▶ [EXERCISE PASSAGE]:
Content starts
The third level of review should be to compare the claim administrator's standards, policies and procedures to widely accepted industry best practices, such as: initial claim investigation, three-point contact, return-to-work action plans, referral to medical case management and use of independent medical examiners.
The fourth level of review should be comparison to an ideal vision of a workers' comp program. If you could play Santa Claus and had an unlimited budget, what changes, resources and areas of improvement would you like to see? You would be surprised what great ideas spring from that question, that actually don't cost a lot of money to implement.
My experience in the workers' compensation industry began with learning the business from the treating provider's viewpoint. To this day, that occupational medical practice's 24-hour medical triage program to local employers is the best model I have ever seen: Get the injured worker to the best provider and facility from the moment of injury based on the nature and severity of the injury. All claimants by definition are patients who have a work-related injury or illness before they become claimants, or at least say they do. (Excuse me for being cynical, but I grew up in tough industrial town in New Jersey where committing workers' comp fraud was apparently easy and was considered a badge of honor at the neighborhood tavern.)
Virtually every expert agrees that the most effective cost-containment activities should take place within the first 24 hours of a worker's seeking medical treatment, yet this is rarely the focus of the multibillion-dollar managed care industry. Instead, that focus has been on generating huge profits by selling "percentage of saving" arrangements based on PPO "discounts." Audits can help return the focus to where it should be.
Content ends
▶ [INFORMATION SHOWN]:
Content starts
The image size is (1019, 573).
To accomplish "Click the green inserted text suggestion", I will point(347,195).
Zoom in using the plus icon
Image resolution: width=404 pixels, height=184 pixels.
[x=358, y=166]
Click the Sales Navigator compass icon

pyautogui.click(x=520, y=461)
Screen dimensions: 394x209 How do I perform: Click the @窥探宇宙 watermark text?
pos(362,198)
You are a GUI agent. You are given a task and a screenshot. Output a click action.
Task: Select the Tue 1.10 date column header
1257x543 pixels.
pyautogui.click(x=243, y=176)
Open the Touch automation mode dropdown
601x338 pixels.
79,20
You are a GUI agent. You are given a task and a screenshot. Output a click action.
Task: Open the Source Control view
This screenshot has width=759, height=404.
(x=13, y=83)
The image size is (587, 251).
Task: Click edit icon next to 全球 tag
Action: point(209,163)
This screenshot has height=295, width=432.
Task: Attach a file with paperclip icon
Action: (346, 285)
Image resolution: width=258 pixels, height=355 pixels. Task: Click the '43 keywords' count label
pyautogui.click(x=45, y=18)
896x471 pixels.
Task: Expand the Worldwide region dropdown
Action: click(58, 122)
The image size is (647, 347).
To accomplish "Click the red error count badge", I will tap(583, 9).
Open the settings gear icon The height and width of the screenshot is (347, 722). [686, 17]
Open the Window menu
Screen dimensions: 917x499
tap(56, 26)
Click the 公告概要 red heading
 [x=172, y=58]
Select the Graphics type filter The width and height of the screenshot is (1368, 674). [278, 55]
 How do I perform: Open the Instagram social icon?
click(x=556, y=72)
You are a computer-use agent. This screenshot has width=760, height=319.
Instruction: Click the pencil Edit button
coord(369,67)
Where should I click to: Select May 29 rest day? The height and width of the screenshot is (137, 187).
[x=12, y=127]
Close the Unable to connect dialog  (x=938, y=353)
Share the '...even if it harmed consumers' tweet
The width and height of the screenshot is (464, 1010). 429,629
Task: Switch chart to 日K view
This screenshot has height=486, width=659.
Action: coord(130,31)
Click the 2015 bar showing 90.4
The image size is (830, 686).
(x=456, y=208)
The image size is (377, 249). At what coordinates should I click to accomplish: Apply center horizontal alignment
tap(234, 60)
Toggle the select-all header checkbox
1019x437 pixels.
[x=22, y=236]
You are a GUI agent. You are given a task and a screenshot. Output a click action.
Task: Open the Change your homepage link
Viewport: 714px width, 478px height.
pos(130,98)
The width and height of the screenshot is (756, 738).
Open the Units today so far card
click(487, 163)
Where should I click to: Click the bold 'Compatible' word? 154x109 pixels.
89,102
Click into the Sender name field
Content ends
▶ [BRIEF A]:
Update the workers' comp review passage: begin at the words "The third level" and stop after "independent medical examiners.", changing "independent medical examiners" to "independent medical reviewers".
▶ [BRIEF B]:
Answer these questions from the workers' comp review passage.
(i) Which level of review compares the claim administrator's standards, policies and procedures to widely accepted industry best practices?
(ii) Where did the writer grow up?
(iii) Within what time frame does virtually every expert agree the most effective cost-containment activities should take place?
The records play no part in what follows.

▶ [ANSWER SPACE A]:
The third level of review should be to compare the claim administrator's standards, policies and procedures to widely accepted industry best practices, such as: initial claim investigation, three-point contact, return-to-work action plans, referral to medical case management and use of independent medical reviewers.

▶ [ANSWER SPACE B]:
(i) The third level of review.
(ii) In a tough industrial town in New Jersey.
(iii) Within the first 24 hours of a worker's seeking medical treatment.